Das unter solchen Bedingungen im März 1930 eintretende Ende des Parteienstaates ist bekanntlich durch die Übertragung der Klassen-kampffront auf die Flügelparteien der die Reichsregierung bildenden Koalition in der fortschreitenden Wirtschaftskrise herbeigeführt worden. Die desintegrierenden Parteistandpunkte, vor allem bei der Deutschen Volkspartei und den Sozialdemokraten, hatten sich endgültig stärker gezeigt als die in der Stunde der Gefahr von vielen, besonders von Heinrich Brüning, beschworene Pflicht zum Zurückstellen des Trennenden um der Rettung des Staates willen. So wie die kaiserliche Innenpolitik 1917/18 im Zeichen der Vaterlandspartei auf eine schmale konservativ-rechtsliberale Basis reduziert worden war, so schrumpfte 1930 die sichere Plattform des Staates im wesentlichen auf die zwei Mittelparteien der ehemaligen Weimarer Koalition zusammen. In dieser Reduktion kam zum Ausdrude, daß endgültig nicht gelungen war, was 1919 auf der Tagesordnung gestanden hatte: die Sozialdemokratie zur bestimmenden, linksdemokratischen Staats-und Volkspartei zu machen. Weder hatten es die Führer und Funktionäre der Partei selbst vermocht, diese auf lange Sicht wahrscheinlich unaufhaltsame Entwicklung in die Hand zu nehmen, so daß sie zwischen „Staatspartei“ und „Klassenkampfpartei" hin-und hergerissen wurden, noch wurde den „Roten“'von der bürgerlichen Rechten, die in der Bürokratie und im Heer nach wie vor vorherrschte, zugestanden, daß sie als aufbauwillige politische Partner auf die Dauer in Betracht kommen durften. Wohl hatte die Eingliederung des Arbeiters in die Nation ebenso Fortschritte gemacht wie das Hineinwachsen der Sozialdemokratie in den Staat, aber die Feinde dieses Prozesses innerhalb und außerhalb der Partei waren zwN sehen 1920 und 1930 stets so stark, daß diese Entwicklung immer wieder verdächtigt und bekämpft wurde.

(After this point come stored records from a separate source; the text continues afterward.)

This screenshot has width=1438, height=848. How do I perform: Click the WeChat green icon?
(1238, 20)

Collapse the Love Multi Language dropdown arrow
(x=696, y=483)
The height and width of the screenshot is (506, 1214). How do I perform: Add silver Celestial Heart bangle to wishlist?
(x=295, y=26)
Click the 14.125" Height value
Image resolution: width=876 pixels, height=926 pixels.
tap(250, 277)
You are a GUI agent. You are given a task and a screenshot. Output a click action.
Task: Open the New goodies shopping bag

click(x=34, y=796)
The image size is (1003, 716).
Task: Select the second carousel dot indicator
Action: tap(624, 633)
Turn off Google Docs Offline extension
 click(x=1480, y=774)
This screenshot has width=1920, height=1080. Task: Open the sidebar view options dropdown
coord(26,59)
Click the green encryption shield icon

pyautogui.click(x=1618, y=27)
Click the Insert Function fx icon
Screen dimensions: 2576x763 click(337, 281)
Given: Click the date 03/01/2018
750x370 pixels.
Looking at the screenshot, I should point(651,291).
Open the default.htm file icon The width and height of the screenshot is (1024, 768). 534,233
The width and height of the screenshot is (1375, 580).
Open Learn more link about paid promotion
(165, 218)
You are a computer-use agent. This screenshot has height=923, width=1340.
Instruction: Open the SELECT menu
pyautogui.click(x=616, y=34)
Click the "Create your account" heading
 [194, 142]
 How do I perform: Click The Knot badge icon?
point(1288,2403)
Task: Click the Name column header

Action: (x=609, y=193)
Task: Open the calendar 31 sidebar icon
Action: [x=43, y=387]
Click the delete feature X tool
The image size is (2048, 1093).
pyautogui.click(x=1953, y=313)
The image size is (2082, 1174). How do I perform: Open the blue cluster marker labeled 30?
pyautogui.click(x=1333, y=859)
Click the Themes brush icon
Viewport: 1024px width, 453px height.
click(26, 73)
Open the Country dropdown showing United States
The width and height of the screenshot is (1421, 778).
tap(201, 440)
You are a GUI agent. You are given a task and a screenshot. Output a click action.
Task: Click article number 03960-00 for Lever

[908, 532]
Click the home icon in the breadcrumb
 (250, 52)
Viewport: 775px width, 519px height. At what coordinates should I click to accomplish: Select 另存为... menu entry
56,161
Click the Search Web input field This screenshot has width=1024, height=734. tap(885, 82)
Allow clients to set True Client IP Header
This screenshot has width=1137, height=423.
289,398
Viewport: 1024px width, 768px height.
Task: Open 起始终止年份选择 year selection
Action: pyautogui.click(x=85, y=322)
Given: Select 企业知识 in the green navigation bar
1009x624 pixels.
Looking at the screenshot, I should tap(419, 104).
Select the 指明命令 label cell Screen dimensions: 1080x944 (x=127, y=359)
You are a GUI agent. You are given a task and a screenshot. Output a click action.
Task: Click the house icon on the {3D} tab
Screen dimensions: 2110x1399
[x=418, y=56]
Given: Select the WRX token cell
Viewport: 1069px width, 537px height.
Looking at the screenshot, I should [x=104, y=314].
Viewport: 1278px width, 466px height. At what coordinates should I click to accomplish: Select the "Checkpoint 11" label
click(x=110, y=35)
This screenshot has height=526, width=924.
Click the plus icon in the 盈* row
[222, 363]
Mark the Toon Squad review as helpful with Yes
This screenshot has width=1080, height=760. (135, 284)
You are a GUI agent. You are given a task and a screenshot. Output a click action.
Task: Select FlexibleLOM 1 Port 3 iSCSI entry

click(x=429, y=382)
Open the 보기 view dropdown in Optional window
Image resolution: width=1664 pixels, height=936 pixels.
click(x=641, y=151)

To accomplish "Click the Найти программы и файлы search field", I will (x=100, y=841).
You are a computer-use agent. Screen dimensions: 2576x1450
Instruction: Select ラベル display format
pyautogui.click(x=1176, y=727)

Nicht minder verhängnisvoll für die Parteiendemokratie war der Schwund derjenigen Partei, die allein von Haus aus ohne innere Vorbehalte stets die Parlamentarisierung der Reichsverfassung bejaht hatte: der Linksliberalen, die sich 1918 folgerichtig als Demokraten bezeichnet hatten und 1930 die Entscheidungsstunde der deutschen Demokratie dadurch zu deuten versuchten, daß sie sich „Staatspartei“ nannten. Von 1919 bis 1930 waren sie von 5, 6 auf 1, 3 Millionen Stimmen, von 18, 6 auf 3, 8 Prozent des Stimmenanteils und von 75 auf 20 Reichstagsmandate zurückgegangen. Außerdem war die Deutsche Volkspartei fast unmittelbar nach dem Tode Stresemanns im Herbst 1929 nach rechts abgeschwenkt, ohne sich freilich damit retten zu können. Denn auch sie lag 1930 nur noch unwesentlich über der Stärke der demokratischen „Staatspartei“. Das Absterben des Liberalismus, soweit er in politischen Parteien in Erscheinung trat, war während der zwanziger Jahre fortgesetzt im Gange und 1932 so gut wie vollendet. Denn beide Parteien konnten in diesem Jahr nur noch 2 bis 3 Prozent der Wählerstimmen auf sich vereinigen.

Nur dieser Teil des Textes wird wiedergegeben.